Raízes Indígenas e Sustentabilidade: A História da Pousada do Mingote em Alter do Chão

Localizada em uma das áreas mais deslumbrantes do Pará, a Pousada do Mingote se destaca não apenas por sua beleza natural, mas também pelo compromisso de seus proprietários em preservar e valorizar a cultura indígena. Dórisson Borari e Maria Munduruku, um casal indígena, transformaram sua casa em um espaço de hospedagem, permitindo que turistas experimentem a rica história e as tradições da região.

A Pousada do Mingote: Patrimônio Cultural e Natural

Inaugurada em 1997, a Pousada do Mingote é considerada a mais antiga da região de Alter do Chão. Situada em um ponto estratégico que proporciona vistas panorâmicas do Rio Tapajós e da Ilha do Amor, a pousada é um reflexo do forte vínculo de Dórisson e Maria com suas raízes. "Temos conseguido manter nossas raízes valorizando as riquezas que temos na natureza, cultura, culinária e história", afirma Dórisson, ressaltando a importância da preservação cultural.

Elementos Culturais e Sustentabilidade

Para proporcionar uma experiência autêntica aos visitantes, a pousada incorporou elementos decorativos que refletem a cultura local. Um exemplo é o Arco do Sairé, uma estrutura de cipó adornada com fitas coloridas, que simboliza a intersecção das crenças indígenas e católicas. Este arco é central durante a festa Sairé, comemorada anualmente em setembro. Maria Munduruku, que também é diretora da Escola Indígena Borari, se dedica a preservar a memória cultural através da coleta e exibição de objetos tradicionais.

A Luta pela Preservação do Território

O acolhimento oferecido pelo casal não deve ser confundido com passividade. Dórisson destaca que estão sempre vigilantes em relação a ameaças ao seu modo de vida. Recentemente, enfrentaram tentativas de ocupação de uma área destinada à educação ambiental, que estava em risco de ser transformada em um condomínio de luxo. Graças à mobilização e ao embargamento da área, os planos predatórios foram frustrados, e a intenção agora é reverter o espaço para fins educacionais, beneficiando a comunidade indígena.

Mobilização e Conscientização

A luta pela preservação do território indígena vai além das fronteiras de Alter do Chão. Em janeiro deste ano, Dórisson se uniu a cerca de dois mil indígenas do Baixo Tapajós para ocupar o terminal portuário da multinacional Cargill, em Santarém. A mobilização durou mais de um mês e teve como objetivo a revogação do Decreto Federal nº 12.600/2025, que poderia facilitar a exploração predatória dos rios amazônicos, incluindo o Tapajós. Após intensa pressão, o governo federal atendeu à reivindicação dos indígenas.

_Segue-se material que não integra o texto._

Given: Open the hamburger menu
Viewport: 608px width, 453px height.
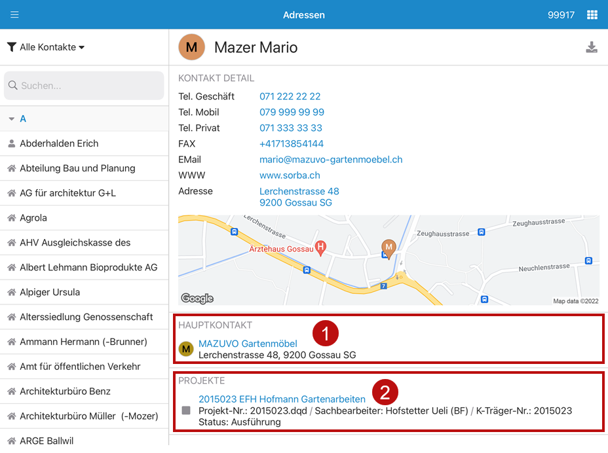Looking at the screenshot, I should pyautogui.click(x=14, y=14).
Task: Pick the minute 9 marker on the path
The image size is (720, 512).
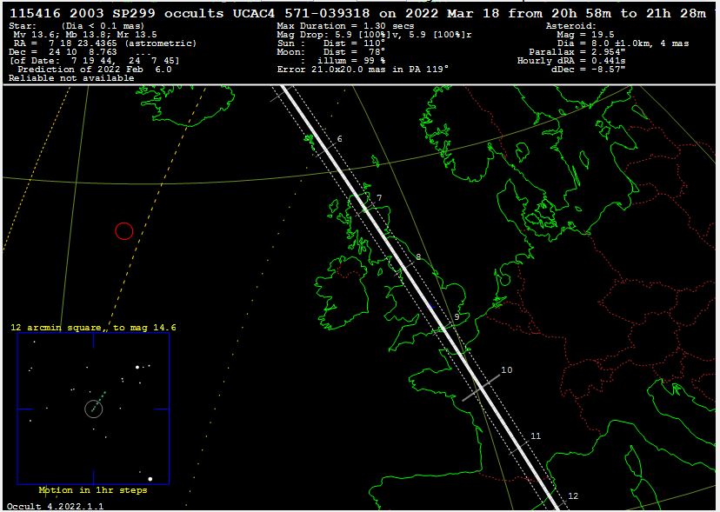Action: (456, 317)
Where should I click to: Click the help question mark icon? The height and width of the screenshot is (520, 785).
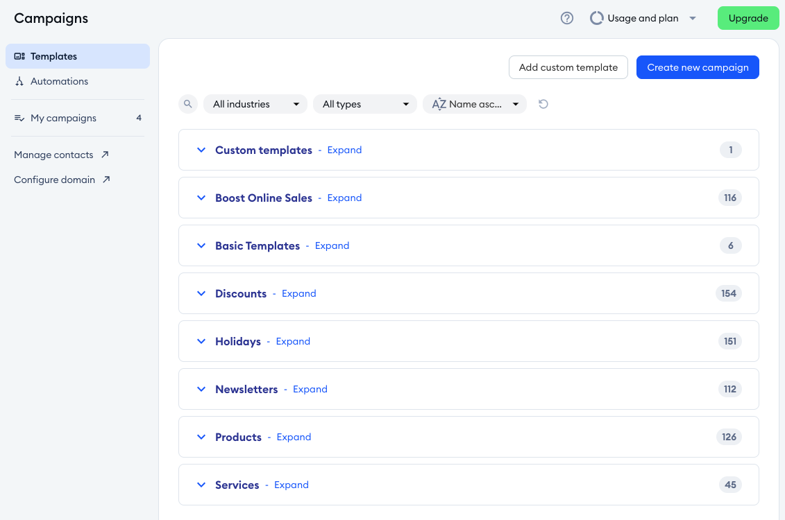coord(567,19)
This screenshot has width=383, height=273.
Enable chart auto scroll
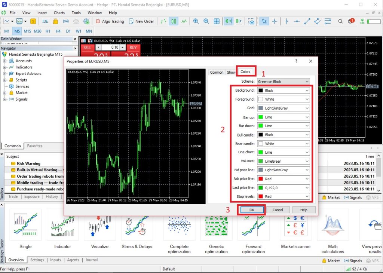(x=229, y=21)
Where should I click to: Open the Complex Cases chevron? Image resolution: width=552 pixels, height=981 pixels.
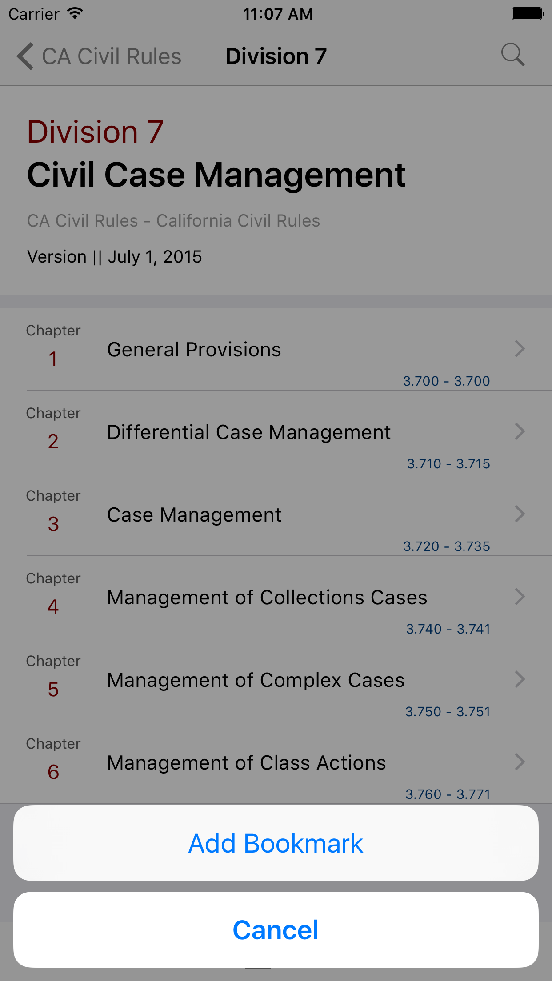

Um Futuro Sustentável e Valorização do Turismo

Dórisson enfatiza a importância do turismo sustentável na Amazônia, destacando que a natureza e a cultura têm um valor inestimável que vai muito além do lucro do agronegócio. "A natureza é muito maior do que o lucro. Embaixo dos nossos pés está um aquífero considerado o maior do mundo", afirma, evidenciando a necessidade de proteger esses recursos. Para ele, os povos locais são os guardiões da floresta e dos rios, e sua sobrevivência está intrinsicamente ligada à preservação ambiental.

A Pousada do Mingote não é apenas um local de hospedagem; é um espaço onde a cultura indígena é celebrada e respeitada. Através do seu trabalho, Dórisson e Maria mostram que é possível conciliar turismo e sustentabilidade, preservando o rico patrimônio cultural e natural da região.